Stop treating GW2 as a single story. Each Season and expansion should be their own story.
Except there’s no defined timeline, so your entire basis of ‘chapter per month’ is really just pulling numbers out of thin air to try and create a timeline where there is none.
August: Release
September: <Saw a nameless large update, as well as the most smaller updates (both size and amount)>
October: Shadow of the Mad King
November: The Lost Shores
December: Wintersday
January: Frost and Flame: Prelude
February: Frost and Flame: The Gathering Shore
March: Frost and Flame: <insert part 3 title>
April: (Supposedly) Frost and Flame: <insert part 4 title>
September holding no content update is not surprising given how the game released late August. Anet would need time to observe the game when it handles millions of players, rather than hundreds of testers (possibly thousands, but I find that unlikely). And even then, they stilled had a large update that month. Currently, empirical evidence points to a large (content) update every month. This makes sense, as it’ll also contain non-emergency patches, bug fixes, and skill balancing. A monthly schedule overall makes the most sense, and seems to be Anet’s route.

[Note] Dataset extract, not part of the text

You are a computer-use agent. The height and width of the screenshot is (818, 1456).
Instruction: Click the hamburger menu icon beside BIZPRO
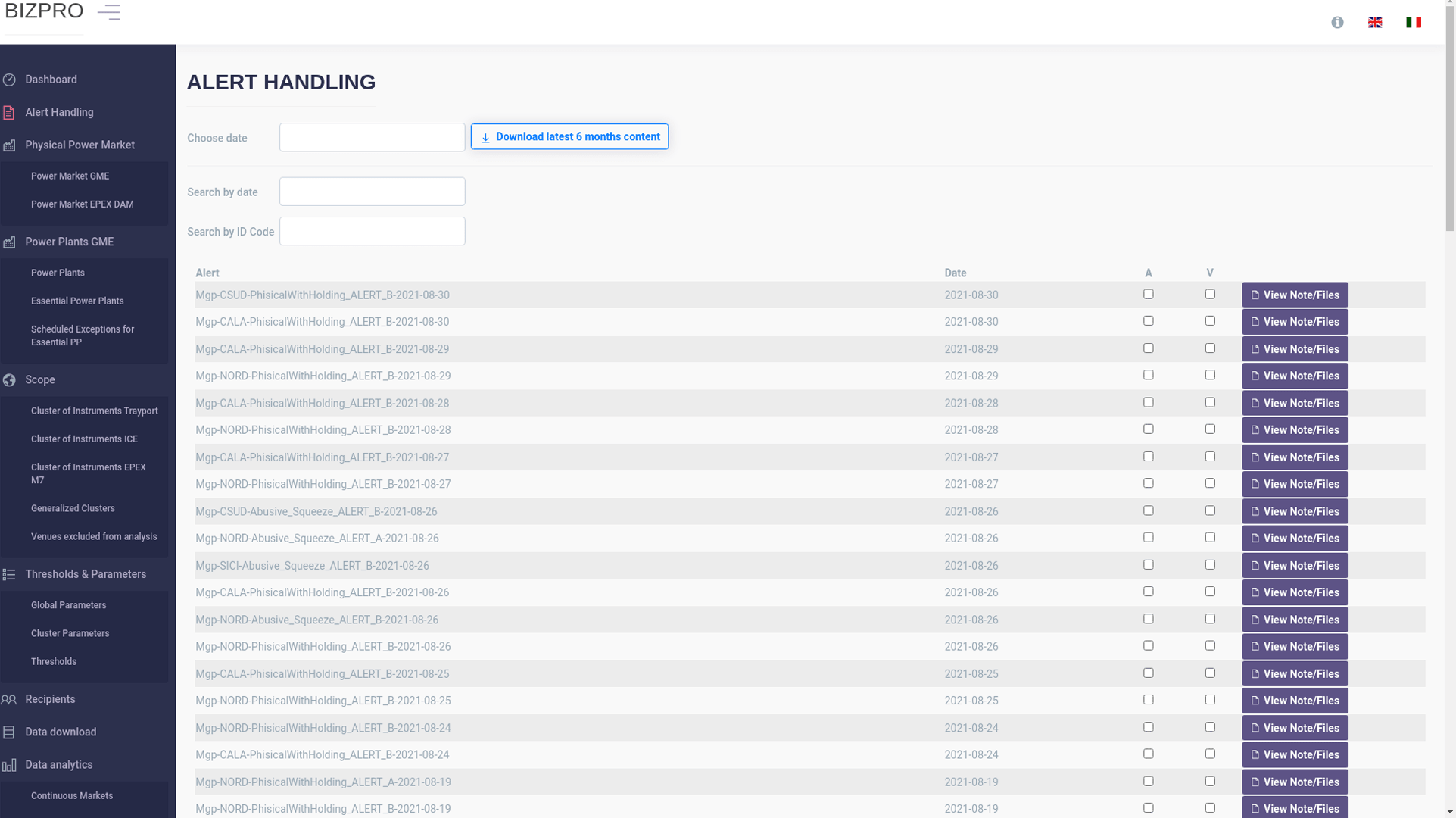pyautogui.click(x=109, y=12)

My bad, skimmed the post it seems
But, it still stands that unless they mention april, I think it’ll still end in March sometime
Unlikely, if part 1 is Janruary, and part 2 is February.
Stop treating GW2 as a single story. Each Season and expansion should be their own story.
“This comes up every few weeks in this forum. most regular visitors know bout it.”
Hmmm… so this topic keeps coming up again and again? Interesting…
If there was only some kind of concept, technique, or procedure that would allow one to take frequently occurring information in a forum, centralize it, and make it highly visible so that everyone could see it. That might prevent posts like this from reoccurring ‘every few weeks’.
Yeah, something like that would be amazing…
One would think this, wouldn’t they? However, on Guru2, a link to WP’s youtube channel was put in a sticky. But yet video threads kept on coming and coming – half by the same person, who was already told “there’s a thread about this already” but continued to make a new thread for each video.
Then there’s the whole issue of how much of them is either speculation or just wrong facts.
Stop treating GW2 as a single story. Each Season and expansion should be their own story.